After hitting a high of $1,785 US an ounce in 2012, the price of gold was in the $1,090 US range on Thursday, with many analysts predicting it will move lower.

With the U.S. Federal Reserve likely to raise rates sometime later this year, investors may prefer to park their money in U.S. dollars, which have the potential to earn interest, rather than gold, which costs money to store.

As a rate rise approaches, the U.S. dollar will likely get stronger, making it ever more attractive than bullion.

Goldman Sachs analyst Jeffrey Currie has predicted gold will drop below $1,000 per ounce by the end of this year.

Ing is not so bearish on gold, believing it's near the bottom now.

But the low price makes it critical for Canada's gold miners to cut their production costs per ounce.

"Around $1,200 is the break-even point for a lot of gold miners," Ing said, adding that some junior mine companies, which have higher costs, might be looking at mergers.

Closing, selling mines

"The big companies have the ability to close mines and put them up for sale," he said.
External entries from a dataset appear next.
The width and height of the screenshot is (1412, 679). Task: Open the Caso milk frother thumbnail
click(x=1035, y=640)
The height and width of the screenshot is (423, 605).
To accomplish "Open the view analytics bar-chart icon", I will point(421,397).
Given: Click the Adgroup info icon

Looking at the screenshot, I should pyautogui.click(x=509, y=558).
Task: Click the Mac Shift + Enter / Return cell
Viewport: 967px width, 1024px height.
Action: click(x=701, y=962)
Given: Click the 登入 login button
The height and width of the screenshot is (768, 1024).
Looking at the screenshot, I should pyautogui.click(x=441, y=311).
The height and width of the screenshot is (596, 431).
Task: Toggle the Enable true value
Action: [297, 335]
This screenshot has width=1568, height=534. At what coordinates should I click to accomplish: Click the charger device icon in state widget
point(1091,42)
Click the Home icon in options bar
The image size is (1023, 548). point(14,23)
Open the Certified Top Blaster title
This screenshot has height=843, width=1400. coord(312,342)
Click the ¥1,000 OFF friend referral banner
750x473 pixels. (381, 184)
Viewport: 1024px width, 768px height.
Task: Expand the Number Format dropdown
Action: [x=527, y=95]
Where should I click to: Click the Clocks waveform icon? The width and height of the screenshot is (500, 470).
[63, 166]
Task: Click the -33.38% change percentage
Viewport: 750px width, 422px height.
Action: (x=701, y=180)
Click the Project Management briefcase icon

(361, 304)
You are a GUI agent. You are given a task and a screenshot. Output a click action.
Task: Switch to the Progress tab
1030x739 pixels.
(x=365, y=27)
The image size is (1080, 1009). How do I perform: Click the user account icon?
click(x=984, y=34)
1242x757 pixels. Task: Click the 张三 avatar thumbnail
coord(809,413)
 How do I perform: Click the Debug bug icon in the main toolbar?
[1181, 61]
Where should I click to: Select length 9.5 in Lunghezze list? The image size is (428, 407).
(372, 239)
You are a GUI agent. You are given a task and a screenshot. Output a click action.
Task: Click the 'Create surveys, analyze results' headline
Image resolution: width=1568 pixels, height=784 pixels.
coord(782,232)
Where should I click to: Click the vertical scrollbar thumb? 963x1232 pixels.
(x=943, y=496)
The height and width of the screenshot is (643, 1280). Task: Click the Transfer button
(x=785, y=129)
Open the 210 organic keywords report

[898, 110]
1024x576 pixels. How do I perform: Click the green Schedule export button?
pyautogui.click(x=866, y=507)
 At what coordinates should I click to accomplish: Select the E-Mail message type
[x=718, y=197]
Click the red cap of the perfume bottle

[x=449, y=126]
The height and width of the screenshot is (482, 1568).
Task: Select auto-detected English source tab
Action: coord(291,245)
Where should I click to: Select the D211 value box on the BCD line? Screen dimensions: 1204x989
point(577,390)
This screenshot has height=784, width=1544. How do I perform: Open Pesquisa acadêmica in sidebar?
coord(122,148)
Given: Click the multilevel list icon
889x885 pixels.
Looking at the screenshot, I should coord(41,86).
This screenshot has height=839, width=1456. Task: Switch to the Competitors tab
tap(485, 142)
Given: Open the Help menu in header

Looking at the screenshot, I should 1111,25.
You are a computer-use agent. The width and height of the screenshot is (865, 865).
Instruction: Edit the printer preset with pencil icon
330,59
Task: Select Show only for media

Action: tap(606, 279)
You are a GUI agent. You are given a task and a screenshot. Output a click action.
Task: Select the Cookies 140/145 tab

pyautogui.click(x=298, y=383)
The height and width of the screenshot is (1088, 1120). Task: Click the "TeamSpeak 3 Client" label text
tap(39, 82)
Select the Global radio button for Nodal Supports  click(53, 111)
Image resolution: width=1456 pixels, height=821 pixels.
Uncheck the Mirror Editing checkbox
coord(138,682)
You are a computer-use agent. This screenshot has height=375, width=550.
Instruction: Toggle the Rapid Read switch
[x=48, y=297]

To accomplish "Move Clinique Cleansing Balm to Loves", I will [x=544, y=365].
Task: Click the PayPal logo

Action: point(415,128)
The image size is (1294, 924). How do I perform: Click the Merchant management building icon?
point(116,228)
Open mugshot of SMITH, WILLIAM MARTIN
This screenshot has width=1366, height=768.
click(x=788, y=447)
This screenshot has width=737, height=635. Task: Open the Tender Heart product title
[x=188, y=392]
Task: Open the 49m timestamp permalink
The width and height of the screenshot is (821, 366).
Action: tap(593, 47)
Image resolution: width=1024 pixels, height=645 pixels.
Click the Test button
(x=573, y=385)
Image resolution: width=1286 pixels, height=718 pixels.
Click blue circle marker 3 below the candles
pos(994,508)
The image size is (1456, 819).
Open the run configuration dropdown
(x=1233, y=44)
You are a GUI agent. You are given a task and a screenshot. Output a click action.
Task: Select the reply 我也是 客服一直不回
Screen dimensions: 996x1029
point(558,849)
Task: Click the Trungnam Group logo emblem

Many mines become less efficient as they age, resulting in a higher per-ounce production cost.

Barrick recently sold its Cowal mine in Australia as well as a stake in its Zaldívar copper mine in Chile and Goldcorp sold its 26 per cent interest in Tahoe Resources.

And they were able to attract buyers, as companies are seeking out mining assets being sold in the face of low commodity prices.

Some companies are reducing their production outlooks for the year.  

Barrick now says it will produce 6.1 to 6.4 million ounces, revised downward from 6.2 to 6.6 million ounces.

IamGold, which also reported Wednesday, reduced its production estimate for 2015 to 780,000 to 815,000 ounces, in part because of a seismic event that led to an accident at the Westwood mine in Quebec.

IamGold CEO Steve Letwin said the company has to do more to cut costs "in this gold price environment."

"As we optimize our mine plans, we continue our efforts to further reduce operating costs and sustaining capital. Additionally, we are reviewing our future development projects."

The company has suspended talks to buy a larger stake in its Sadiola mine.

Goldcorp, however, which has improved its liquidity, has boosted its production guidance to between 3.3 and 3.6 million ounces.